EXCERPT PROVIDED >>
* * * * * * * * *
Some great resources for welding:

Adventure rider welding thread- http://www.advrider.com/forums/showthread.php?t=210053

Welding Web-  http://weldingweb.com/

I could spend hours on that second one.  Who'm I kidding, I could spend hours on both of them.  Below are a few of today's tungsten's.  A few people suggested I had my current set too low, so the one on the left was at about 150 amps, AC smooth, 1/16th tungsten and filler rod.  Didn't last more than 5 seconds.  The next was turned down to about 100, the next 80, and the last two are at 65.  I switched to 1/8 rod on the last tungsten and managed to keep it going for a long time, although I probably *should* have changed it because it got contaminated...


The results.  Might not look like much but it is getting better (I hope)!  It can be tough welding over top of junky welds but they are starting to smooth out.  Finally getting the dip/jump rhythm.  The thicker rod makes it a lot easier to dip/jump for me.

I'm also starting to get the hang of telling when the base metal is too cold or hot to weld.  To cold and the puddle just won't carry and the rod beads up on top.  Too hot and it sinks in and looks "filmy" after it cools.  Just right- you get a nice puddle that is easy to carry, the rod melts nicely, and the finished weld is nice and shiny with the "stacked dimes" appearance.

Three or 4 more years of practicing every day, I might just be able to weld aluminum. Then I can start trying the thin stuff.

Wednesday, January 09, 2013

Not quite right.

My engines class is getting their motors back together.  One of my students asked me to check a head bolt for him, and I'm glad he did!  It threaded in fine most of the way, but suddenly got harder to turn.  I pulled it out and looked at it for a bit and something didn't seem quite right...

Can you see it?


How about now!?


If you look really close, one bolt is about 1/8th of an inch longer.  If you look even closer at the long bolt, you can see where a section has necked down and the threads are stretched out.  Think that head bolt has been torqued a time or two!?  I did some quick figuring and in the 3.5 years I've been teaching here, my engines have been torn down and reassembled roughly 15 times.  Who knows HOW many times in the last 20+ years these motors have been kicking around...  These bolts

Also working on sprucing up the welding booth.  Now that I have a class that actually uses it, I needed to make it a bit easier to use.  Been re-arranging things and updating a few minor things.  Finally got the TIG welder moved  and tidied up all the  cords laying around.  Much easier to use now and no tripping hazard.  Still need to build a cage for the bottle though...
* * * * * * * * *
ENTRIES PROVIDED >>
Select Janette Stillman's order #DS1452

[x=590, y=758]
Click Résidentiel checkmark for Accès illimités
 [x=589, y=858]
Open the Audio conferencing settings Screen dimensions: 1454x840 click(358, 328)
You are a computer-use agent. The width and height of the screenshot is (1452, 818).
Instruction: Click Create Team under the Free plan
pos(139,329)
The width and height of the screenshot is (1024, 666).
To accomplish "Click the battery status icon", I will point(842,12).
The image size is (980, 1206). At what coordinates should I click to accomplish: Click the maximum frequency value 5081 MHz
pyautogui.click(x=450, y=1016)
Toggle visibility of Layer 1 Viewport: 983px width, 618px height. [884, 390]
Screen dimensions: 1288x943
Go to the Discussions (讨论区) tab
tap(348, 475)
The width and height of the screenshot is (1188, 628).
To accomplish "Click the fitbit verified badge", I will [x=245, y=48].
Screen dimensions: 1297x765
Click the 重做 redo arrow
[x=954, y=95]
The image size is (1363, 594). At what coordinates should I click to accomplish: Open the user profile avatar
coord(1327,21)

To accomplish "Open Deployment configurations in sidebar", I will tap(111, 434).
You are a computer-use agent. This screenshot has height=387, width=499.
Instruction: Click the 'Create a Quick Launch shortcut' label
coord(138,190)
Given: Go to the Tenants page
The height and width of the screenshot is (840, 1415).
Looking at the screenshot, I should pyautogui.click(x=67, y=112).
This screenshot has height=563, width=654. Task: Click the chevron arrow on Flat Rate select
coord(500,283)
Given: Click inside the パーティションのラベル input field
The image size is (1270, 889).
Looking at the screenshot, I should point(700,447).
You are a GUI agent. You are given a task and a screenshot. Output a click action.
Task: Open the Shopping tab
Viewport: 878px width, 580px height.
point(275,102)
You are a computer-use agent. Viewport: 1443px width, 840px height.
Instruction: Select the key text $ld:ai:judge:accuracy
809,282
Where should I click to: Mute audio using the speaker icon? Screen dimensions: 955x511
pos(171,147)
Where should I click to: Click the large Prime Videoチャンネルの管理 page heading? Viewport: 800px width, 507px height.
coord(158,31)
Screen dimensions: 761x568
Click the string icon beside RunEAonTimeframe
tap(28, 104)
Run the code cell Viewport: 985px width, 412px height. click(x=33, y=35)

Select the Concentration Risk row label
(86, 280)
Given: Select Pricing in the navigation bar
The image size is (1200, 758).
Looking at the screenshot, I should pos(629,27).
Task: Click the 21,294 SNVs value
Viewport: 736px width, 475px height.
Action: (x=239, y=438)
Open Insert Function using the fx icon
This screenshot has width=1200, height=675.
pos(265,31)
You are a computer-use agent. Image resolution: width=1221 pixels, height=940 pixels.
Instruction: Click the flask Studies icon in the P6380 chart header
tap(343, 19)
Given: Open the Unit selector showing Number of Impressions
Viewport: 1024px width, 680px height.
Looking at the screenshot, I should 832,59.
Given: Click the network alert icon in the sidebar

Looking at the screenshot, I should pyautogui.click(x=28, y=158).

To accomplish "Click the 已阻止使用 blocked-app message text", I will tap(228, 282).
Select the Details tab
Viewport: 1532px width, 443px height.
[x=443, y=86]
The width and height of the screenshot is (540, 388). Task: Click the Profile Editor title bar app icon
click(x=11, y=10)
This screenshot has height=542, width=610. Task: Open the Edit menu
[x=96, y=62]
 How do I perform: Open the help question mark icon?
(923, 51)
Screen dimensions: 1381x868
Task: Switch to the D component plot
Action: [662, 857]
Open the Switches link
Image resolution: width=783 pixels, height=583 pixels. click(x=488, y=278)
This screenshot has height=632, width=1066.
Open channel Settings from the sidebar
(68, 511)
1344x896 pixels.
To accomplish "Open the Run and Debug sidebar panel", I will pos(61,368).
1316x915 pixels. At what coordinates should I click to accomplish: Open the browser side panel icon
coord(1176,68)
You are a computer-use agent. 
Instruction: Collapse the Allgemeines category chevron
* * * * * * * * *
EXERCISES >>
1. Answer these from the shop blog:
(a) At roughly what amperage was the tungsten on the left used?
(b) How long has the writer been teaching there?
(c) By how much is one head bolt longer than the other?
2. List every current setting in amps that the shop blog gives for the tungstens shown.
3. Continue the shop blog from its final sentence.
The entries are separate from the shop blog and are not covered by any task.

SOLVED PROBLEMS >>
1.
(a) About 150 amps
(b) 3.5 years
(c) About 1/8th of an inch

2.
- About 150 amps
- About 100 amps
- 80 amps
- 65 amps

3.
Monday, January 07, 2013


Don't you just hate it when someone reads over your shoulder?


That would be Chester... We adopted him a few months ago.  Found him in my front yard with a broken wing- think he flew into a window.  Tried to bandage it but it healed funny.  He is getting better at flying but he still can't go more than 50 feet unless he's running on adrenaline (for some reason, he is TERRIFIED of brooms).   Hoping to release him in the spring, but he's getting awfully tame.

Still trying to catch back up at school after the holidays.  Making a bit of progress- finally got the junky wire feed welder back together.  Adapted a different "standard" gas diffuser to the torch handle so I can use normal tips and hopefully avoid the last issue I had with it.  Picked up some new shields and it should be ready to go.  Little late for my class, but just in time for the scouts that will be using it tomorrow night.

So I get to teach a "Community Class"  and I'm kind of excited about it.  I really don't know what direction to take it- I would LOVE to do basically an open shop where people could come in and, with a little guidance, use the tools to create things.  I would also be willing to give instruction in different areas that interest people, but I don't have a lot of room for large groups.  We'll see how this first session goes.  Hoping to get about 15 people at a time.  There are a few people interested in welding but my welding booth is pretty small.  Still need to come up with a name for it though... Don't think dorkPunch Garage will work.

In other news: I am SOOO ready for the cold to go away.  Been getting down to around -8 degrees F lately.  Brr.

Friday, January 04, 2013

Getting there?

Been playing with the TIG welder more. I'm getting closer. I really have very little experience with these but they are soooo much fun! After reading several different (chapters from) welding books, reading about 800 different website's "tips and tricks", and watching 37 million youtube videos, it starts to make sense. I spent some time practicing the movement without any juice- just resting a finger on the table lightly, sliding the torch along, and dabbing the filler rod in. Felt like a doofus sitting there, but that's pretty much par for the course.


Not real pretty, but progress. I actually managed several long welds without gunking up the tungsten once!  Some of those welds are from a few years ago when I took a real short community class on welding. I spent an hour or two playing with a TIG and got to try welding stainless, plain old steel, and aluminum. Stainless was really fun to weld, aluminum not so much. We had some really nice welders with the foot pedal control. Makes it really easy to get into position, stomp the pedal, and then back off to a nice heat to match the speed you were moving. No such luxury on my welder- and it shows. I have a tendency to slow down as I weld, and with aluminum (from what I have read) you need to either speed up or back of on the juice because the aluminum absorbs and spreads the heat so quickly. Meaning, my longer welds, by the time I get to the end, have way to much heat and the puddle is starting to sink through the metal. I'm doing better at remembering to keep the torch darn near vertical and the rod more horizontal. Speaking of the rod- dabbing sure doesn't work well for me. I tend to just rest the rod on the base metal and slide it back and forth.

Here's a set of welding videos I found pretty usefull-

LOTS more that have a lot of good info.  The interwebs is an amazing tool.

Thought I'd also post a pic of the painted parts for my truck motor. I think it turned out swell! Now if only I had the money for all the internals, I could start stuffing it back together. Hoping to have this "quick summer project" (that's going on 2 years now...) done THIS SUMMER. Expect pigs to fly.



Wednesday, January 02, 2013

Not a clue.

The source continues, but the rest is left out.